Every decade, there are a handful of movies that linger with you long after their credits have rolled and the vagaries of life have waged. The passing of time only makes them more indelible. These are classics, this is "The Curious Case of Benjamin Button."
Director David Fincher (Fight Club/Seven/Zodiac) has masterfully shaded a short story written by literary icon F. Scott Fitzgerald into a beautiful epic about the constraint that fleeting time has on our lives. It's equally entertaining and thought provoking.

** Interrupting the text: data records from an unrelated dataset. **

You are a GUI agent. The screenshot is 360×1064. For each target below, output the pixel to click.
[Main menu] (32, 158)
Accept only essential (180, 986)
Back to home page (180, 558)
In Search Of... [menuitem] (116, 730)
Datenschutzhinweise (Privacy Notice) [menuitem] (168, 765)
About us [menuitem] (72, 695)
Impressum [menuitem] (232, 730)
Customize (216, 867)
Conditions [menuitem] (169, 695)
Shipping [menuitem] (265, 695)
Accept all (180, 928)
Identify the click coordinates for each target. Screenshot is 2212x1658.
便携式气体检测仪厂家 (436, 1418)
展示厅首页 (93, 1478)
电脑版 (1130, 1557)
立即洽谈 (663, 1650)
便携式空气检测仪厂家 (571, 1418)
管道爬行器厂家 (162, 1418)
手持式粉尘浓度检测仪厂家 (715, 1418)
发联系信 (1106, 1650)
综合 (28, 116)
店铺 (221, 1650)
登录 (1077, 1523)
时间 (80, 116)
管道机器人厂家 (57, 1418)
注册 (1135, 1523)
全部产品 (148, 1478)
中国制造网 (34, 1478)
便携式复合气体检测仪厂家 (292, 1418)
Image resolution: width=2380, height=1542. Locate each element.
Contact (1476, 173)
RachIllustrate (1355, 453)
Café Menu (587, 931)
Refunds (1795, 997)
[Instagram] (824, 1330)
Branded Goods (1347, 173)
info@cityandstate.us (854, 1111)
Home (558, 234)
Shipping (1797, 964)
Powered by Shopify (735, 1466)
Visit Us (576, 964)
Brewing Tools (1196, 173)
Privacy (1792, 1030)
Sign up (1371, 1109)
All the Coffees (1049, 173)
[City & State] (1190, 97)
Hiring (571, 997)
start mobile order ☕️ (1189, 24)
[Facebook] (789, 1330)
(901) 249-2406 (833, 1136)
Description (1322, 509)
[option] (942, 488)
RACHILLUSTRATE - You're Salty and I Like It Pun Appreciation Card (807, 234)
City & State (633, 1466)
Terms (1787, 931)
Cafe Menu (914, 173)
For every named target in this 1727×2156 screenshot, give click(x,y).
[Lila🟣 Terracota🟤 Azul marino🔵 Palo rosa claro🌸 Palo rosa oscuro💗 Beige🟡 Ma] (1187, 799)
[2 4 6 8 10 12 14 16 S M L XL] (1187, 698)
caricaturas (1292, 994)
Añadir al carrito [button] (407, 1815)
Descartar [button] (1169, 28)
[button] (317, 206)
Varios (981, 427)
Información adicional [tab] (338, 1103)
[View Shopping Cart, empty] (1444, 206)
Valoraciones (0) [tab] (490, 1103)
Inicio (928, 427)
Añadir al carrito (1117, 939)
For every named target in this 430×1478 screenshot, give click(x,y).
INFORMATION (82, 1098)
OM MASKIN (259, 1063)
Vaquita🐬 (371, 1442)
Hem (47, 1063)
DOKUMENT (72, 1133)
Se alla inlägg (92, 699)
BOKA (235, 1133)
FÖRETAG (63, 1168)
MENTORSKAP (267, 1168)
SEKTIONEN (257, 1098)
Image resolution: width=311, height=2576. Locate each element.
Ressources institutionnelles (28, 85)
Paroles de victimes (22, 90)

Brad Pitt portrays the titular Benjamin Button, a man who ages in reverse. This Oscar shoe-in bests Pitt's & Fincher's previous "Fight Club" collaboration as their best work.
Pitt gracefully depicts his character who is born as an eighty something aged baby who appears as an abomination of nature, left behind on a stranger's porch steps by his father after his biological mother dies from childbirth. A black woman, Queenie, the great Taraji Henson (Hustle & Flow) takes him in and raises him as her own in a nursing home where she toils away. At the onset, he is embattled with the infirmities of age without the benefit of wisdom accrued from a lifetime of experiences. Later, as he grows younger and conversely wiser, he sacrifices himself by leaving who he loves. This original conceit has the audience live along with him as he discovers life's pleasures, pains and self examinations. It works amazingly well.
Fincher's "Button" dabbles in alot of sentimentality, but, it's never mawkish. His direction perfectly balances poignancy, splendor and moments of levity (the guy who gets struck by lightning perpetually is laugh out loud). The movie's message of death distilling our purpose is conveyed through several passings of characters that have imbued Benjamin's life. All told in flashbacks from the reading of Cate Blanchett's scrapbook of their time together while she is dying, an old lady, in a hospital during the impending Hurricane Katrina that wreaked havoc upon New Orleans in 2005.
It took many years for this filmic adaption to be realized because other directors interested in this project had alot of difficulty in realistically portraying aging backwards. Fincher crafted technology that digitally grafted Pitt's age-appropriate head onto the various body forms as needed. The computer and makeup effects are seamlessly stunning. "Button" is the epitome of using special effects judiciously to enhance the story, not overwhelm it. I'm sure it will win an effects award in addition to acting and best picture Oscar nominations.
Running at nearly 3 hours, "The Curious Case of Benjamin Button" is a bit indulgent, however, time well spent forward.